-- SOURCE DOCUMENT start --

With commercial fishing in the Northwestern Hawaiian Islands Marine National Monument set to end on June 15, 2011, the Western Pacific Fishery Management Council took steps last month to allow the eight remaining NWHI bottomfishermen to fish unfettered during the short time they have left.
At its October meeting, the council recommended that the National Oceanic and Atmospheric Administration eliminate the monument’s “no-anchoring provision” for the bottomfish fishery, and also to repeal the ban on bottomfishing in the Special Preservation Areas and Ecological Reserves.
Under President George Bush’s June 15, 2006, proclamation establishing the monument, commercial fishing is prohibited within the Midway Atoll Special Management Area; two ecological reserves that include the waters west of 175 degrees longitude (which includes Pearl and Hermes Atoll, and Midway and Kure atolls) and waters around French Frigate Shoals and a few nearby banks; and in Special Preservation Areas (SPA) around the various islands, including Necker Island, Gardner Pinnacles, Maro Reef, Laysan Island, and Lisianski Island. After June 15, 2011, commercial fishing will be prohibited throughout the entire monument.
According to council staff, the no-fishing zones have drastically reduced bottomfishing grounds in the NWHI, especially in the Ho`omalu fishing zone, which ranges from French Frigate Shoals in the east to Kure Atoll. Seven of the nine SPAs are in the Ho`omalu zone.

-- SOURCE DOCUMENT end --
-- PROVIDED DATA start --

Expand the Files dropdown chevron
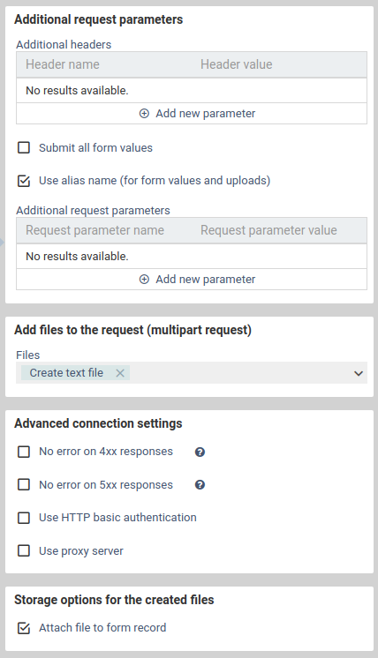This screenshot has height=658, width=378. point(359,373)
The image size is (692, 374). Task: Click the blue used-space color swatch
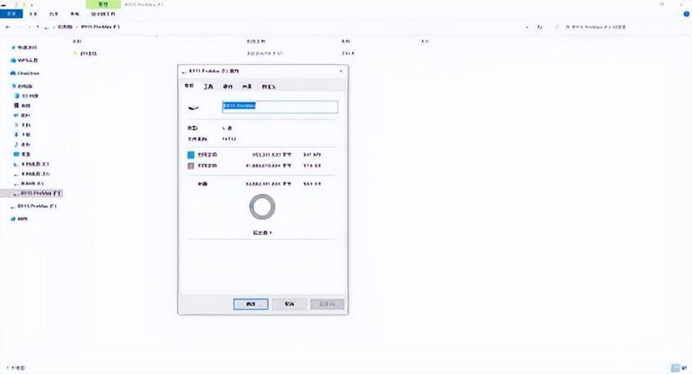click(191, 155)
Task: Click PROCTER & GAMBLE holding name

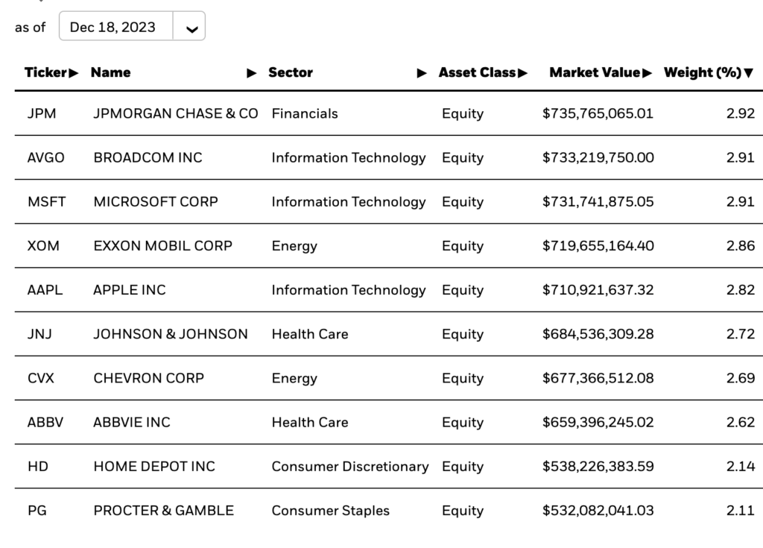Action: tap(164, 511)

-- PROVIDED DATA end --
-- PROVIDED DATA start --

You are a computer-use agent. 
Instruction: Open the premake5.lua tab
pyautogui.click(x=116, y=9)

-- PROVIDED DATA end --
-- PROVIDED DATA start --

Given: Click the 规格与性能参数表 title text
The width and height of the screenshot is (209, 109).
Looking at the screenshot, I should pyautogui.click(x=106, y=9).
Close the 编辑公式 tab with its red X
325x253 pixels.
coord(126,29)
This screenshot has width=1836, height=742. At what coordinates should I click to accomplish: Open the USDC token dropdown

-- PROVIDED DATA end --

• PROBLEM DESCRIPTION:
Can you pick up the article on bottomfishing in the Northwestern Hawaiian Islands monument after its last sentence and keep it going? None of the data above is needed here.

• WRITTEN ANSWER:
“You’re allowed to fish [until 2011], but not where the bottomfish are,” Jarad Makaiau, habitat coordinator, told the council. By his estimates, bottomfishermen have lost some 48 percent of their fishing grounds in the Ho`omalu zone, and 18 percent in the Mau zone, which includes the two islands closest to the Main Hawaiian Islands, Nihoa and Necker. (Timm Timoney, who has a permit to fish in the Ho`omalu zone, told the council the closures have reduced her fishing grounds by 30 to 35 percent.)
Makaiau also noted that NOAA has said that anchoring is prohibited throughout the monument, unless it is necessary to protect life and property. According to NWHI bottomfishermen, the ability to anchor is essential to their operation.
“Bottomfish vessels use anchors to stay positioned over the area where the fish are found…The no-anchoring provision is also a safety issue, as it makes sleeping a hardship for crews at night during two- to three-week long trips to this remote region. The provision also has no scientific basis,” the council said in a press release.
Backing up its argument was a report by its Scientific and Statistical Committee which stated that the closed areas combined with the no-anchoring restriction “will make it virtually impossible to catch bottomfish within the Monument and make bottomfishing economically unfeasible to continue.”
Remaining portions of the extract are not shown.